The Bayesian Update Step

This is the core of the learning process. After each pairwise comparison between feature $i$ and feature $j$, we update our beliefs about their scores.

Let's say we compare feature $i$ vs. $j$. The possible outcomes are: * Outcome $y=1$: Feature $i$ is chosen. * Outcome $y=0$: Feature $j$ is chosen.

We treat the outcome as a binary observation.

The update is performed using a method called "Assumed Density Filtering" (ADF) or Laplace Approximation. The goal is to find a new Gaussian distribution for $\mu_i$ and $\mu_j$ that best matches the true, but more complex, posterior distribution. The steps are:

Compute Expected Outcome: Based on our current beliefs, what was the expected probability that $i$ would win? [ \hat{p} = E[P(i>j)] = \int \int \frac{1}{1 + e^{-(x_i - x_j)}} \mathcal{N}(x_i | \hat{\mu}_i, \sigma^2_i) \mathcal{N}(x_j | \hat{\mu}_j, \sigma^2_j) dx_i dx_j ] This integral is tricky, but it can be approximated very well by: [ \hat{p} \approx \frac{1}{1 + e^{-(\hat{\mu}_i - \hat{\mu}_j) / \sqrt{1 + \bar{\sigma}^2}}} ] where $\bar{\sigma}^2$ is a mean variance. A simpler and effective approximation is $\hat{p} = \frac{1}{1 + e^{-(\hat{\mu}_i - \hat{\mu}_j)}}$, treating the current scores as certain for the purpose of prediction.

- Exercise brief:
Reproduce the portion of the Bayesian update text starting at "This is the" and ending at "Feature $j$ is chosen.". Rely only on the Bayesian update text for this work.

- Provided material:
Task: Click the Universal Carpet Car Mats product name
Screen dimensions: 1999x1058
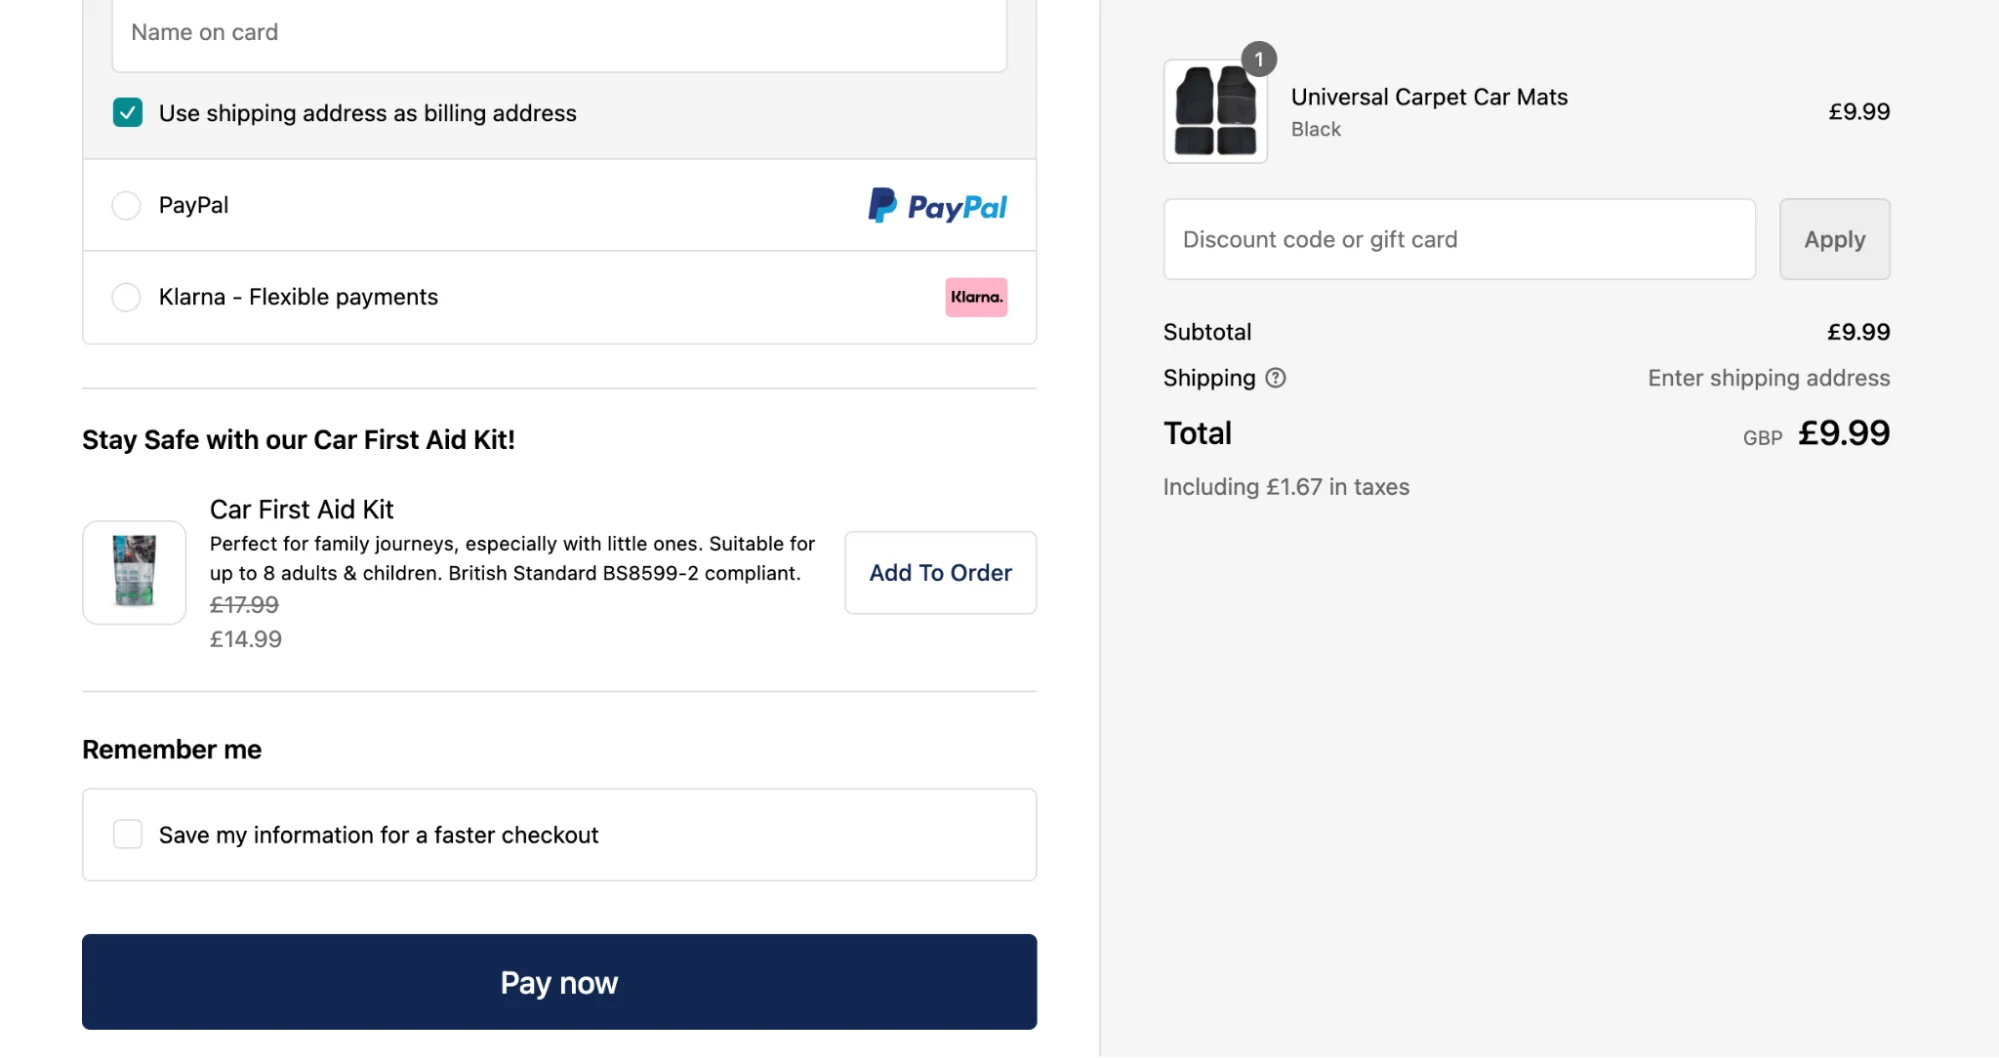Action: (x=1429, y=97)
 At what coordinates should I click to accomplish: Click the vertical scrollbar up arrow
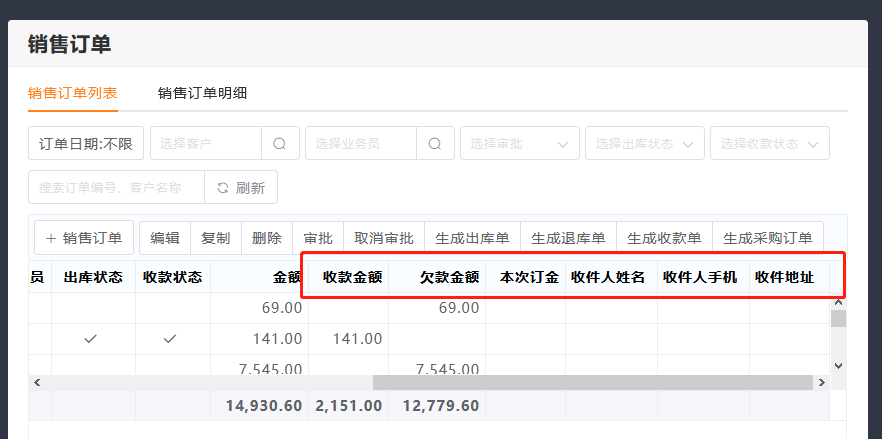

- Answer below:
This is the core of the learning process. After each pairwise comparison between feature $i$ and feature $j$, we update our beliefs about their scores.

Let's say we compare feature $i$ vs. $j$. The possible outcomes are: * Outcome $y=1$: Feature $i$ is chosen. * Outcome $y=0$: Feature $j$ is chosen.